The directions with rice and the red cardinal in the south, and the sun rising slightly more east, and the west place of our neighbors and the north of this season and healing and the center where we are.
The smoke takes me away through the gates and I need to go inside to get the outsiders offering and Bryan takes it out and brings inside a big box which he wonders if it is an omen.
Offerings for insider Bridget and honoring our dear kindred with sage and last month’s flowers (“the ones that smelled so sweet”). Keeping the fire alive.

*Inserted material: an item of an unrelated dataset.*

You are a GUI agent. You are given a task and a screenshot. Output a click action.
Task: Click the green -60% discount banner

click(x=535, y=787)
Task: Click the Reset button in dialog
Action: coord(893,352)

Dancing thrice through Bridget's girdle. Keeping the beat. Fire blazing at the mention of her name. Pouring Elizabeth’s mead in a circle around the fire. The rest of the dry harvested grasses flaming as final sacrifice. Full on rain filling our glasses before the waters.
Bryan pulled Ogham and Runes as omen
Ogham
from our Ancestors: Ngetal or Reed- it has to do with healing, lots of associations with bending and the life inside- related to Bridget and this holiday
from the Spirits of Nature and Place: Beith or Birch- new beginnings, birth – also related to Bridget
from the Gods & Goddesses: Huath or Hawthorne- chastity and purity, purification
for the season: Dair or Oak- the one who knows, the way, the door, also relates to Bridget
Runes
from our Ancestors: Nathuz or need, the friction fire or the drill fire- sometimes made with reeds
from the Spirits of Nature and Place: Ehwaz –the horse- the vehicle and facilitator of action, very similar to Birch
from the Gods & Goddesses: Elwaz – an elk sedge- a sharp and pointy be careful thing, it is about attention and being on guard-very similar to Hawthorne
for the season: Wunjo or joy- the joy of good company, merriment, simple joy
vortex of smoke carrying me away through the stinging tears that would not stop. I put ice on my eyes and still could not staunch the water pouring from them.
Drinking it all in we gather and hug and give thanks and process indoors, inviting Bridget in to light and alight above our kitchen hearth.
we feast and bring in our cloth frozen with the touch of Bridget and precipitation, our healing talisman for the year.
Candle burns on the hearth all night, vigil for spirit.